- [Task inputs]
━━━━━━━━━━
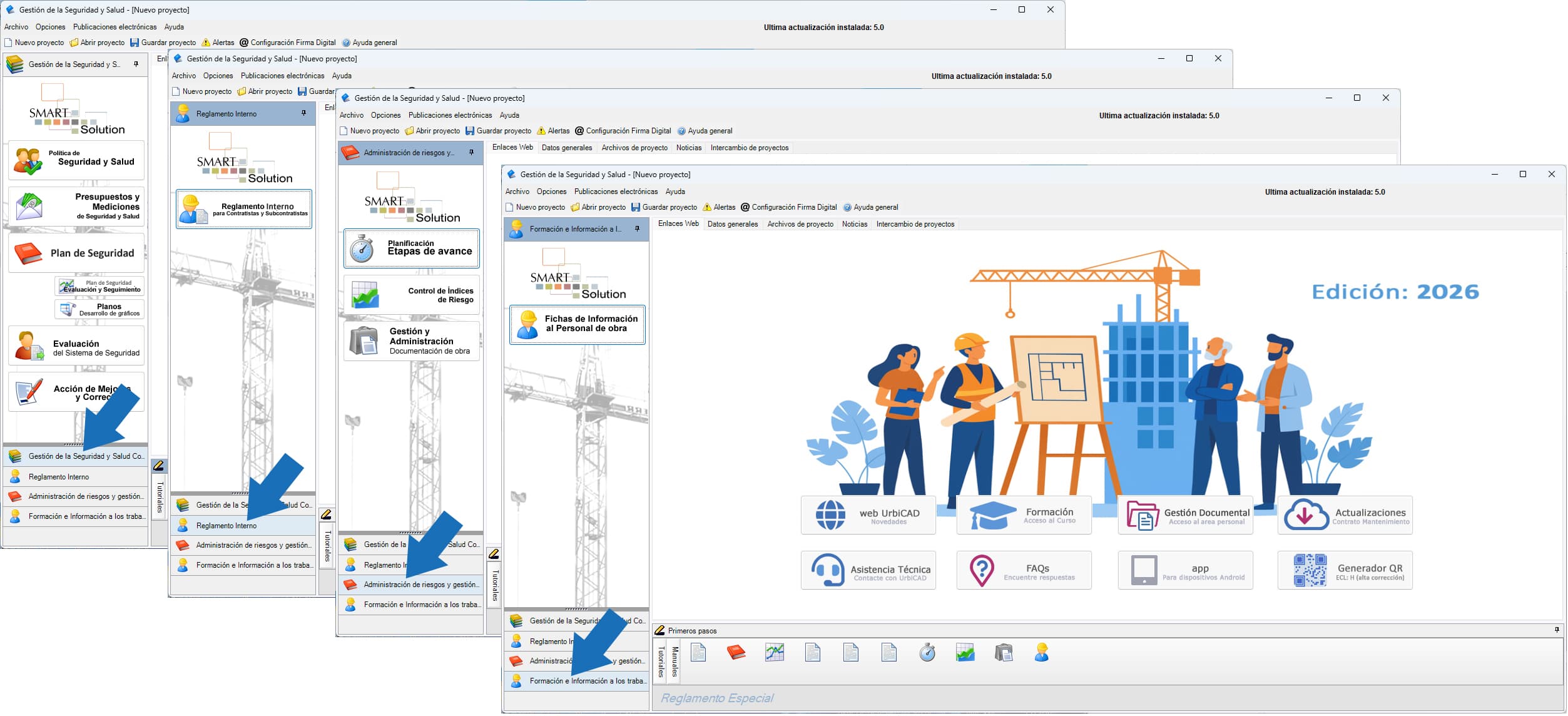The width and height of the screenshot is (1568, 716).
Task: Click Fichas de Información al Personal de obra
Action: [577, 324]
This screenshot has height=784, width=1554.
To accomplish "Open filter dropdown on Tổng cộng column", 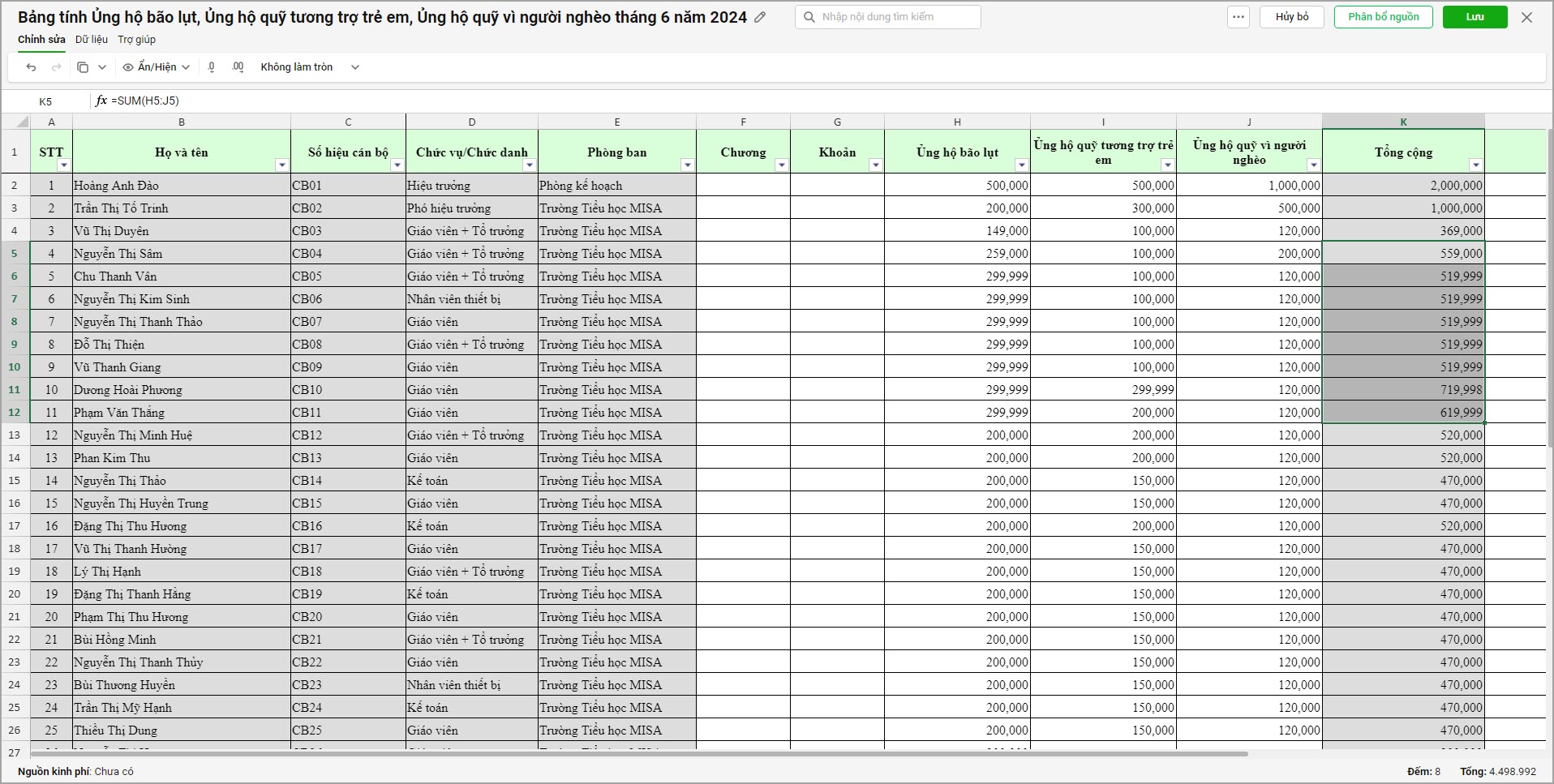I will click(1475, 165).
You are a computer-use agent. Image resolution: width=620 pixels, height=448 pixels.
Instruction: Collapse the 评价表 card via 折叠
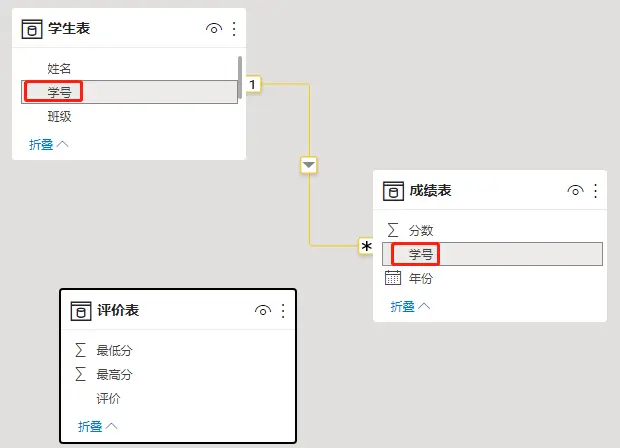coord(97,426)
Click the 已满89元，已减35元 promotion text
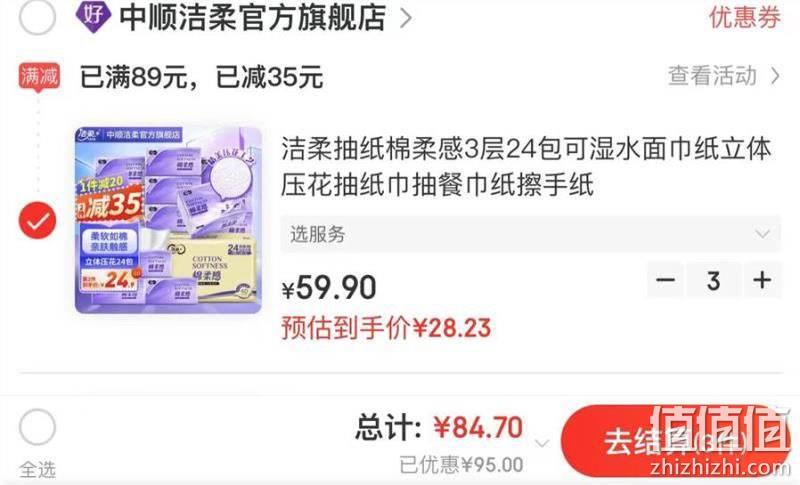Viewport: 800px width, 485px height. [x=202, y=77]
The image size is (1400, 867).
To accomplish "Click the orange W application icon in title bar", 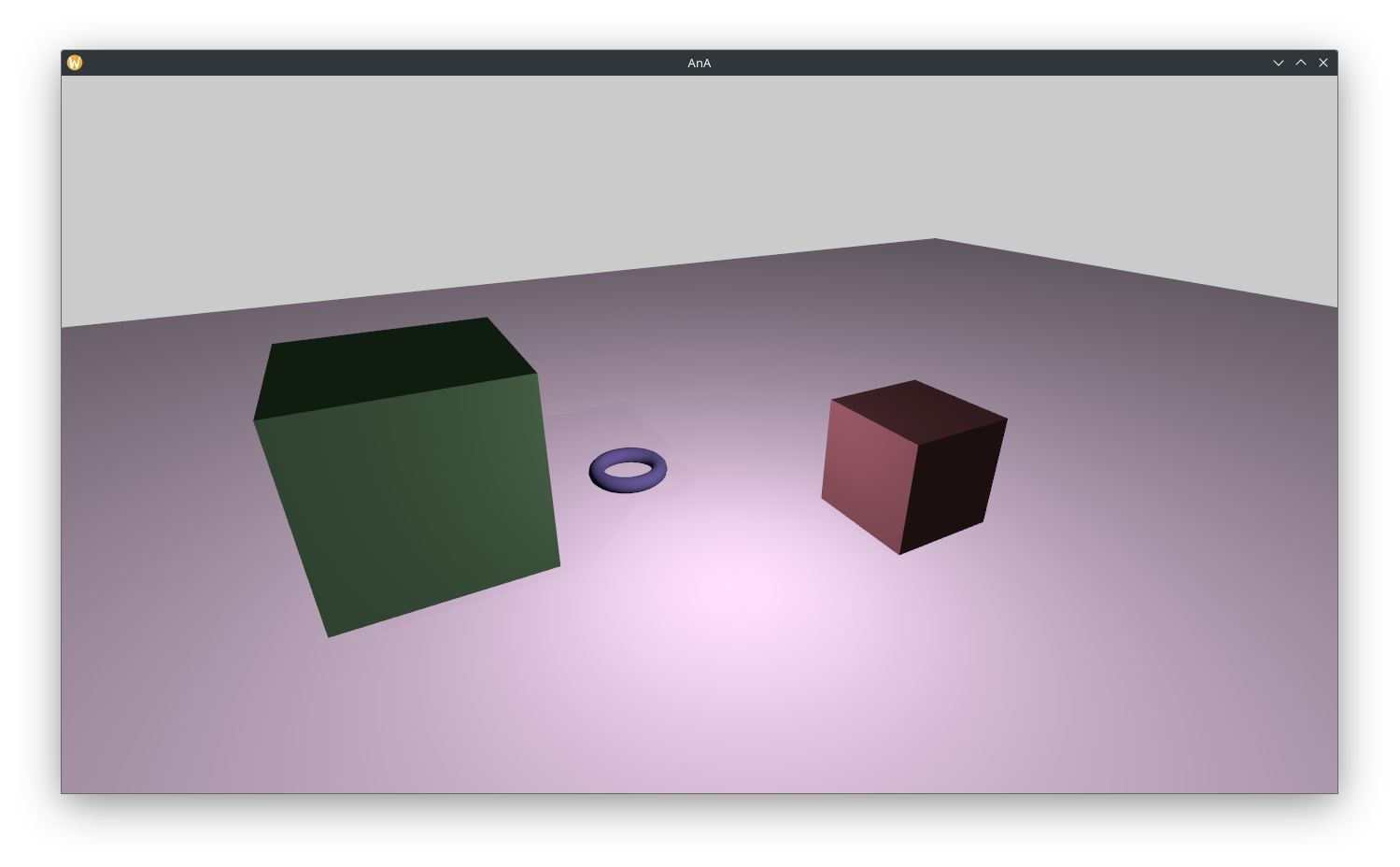I will [75, 63].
━━━━━━━━━━
- [What you will do] Extract the lines between the one holding "You are a computer-use" and the one holding "Viewport: 800px width, 485px", inclusive, and repeat them word for word, leaving the pictures out.

- [In response]
You are a computer-use agent. Image resolution: width=620 pixels, height=448 pixels.
Instruction: Collapse the 评价表 card via 折叠
coord(97,426)
Click the 已满89元，已减35元 promotion text
Viewport: 800px width, 485px height. [x=202, y=77]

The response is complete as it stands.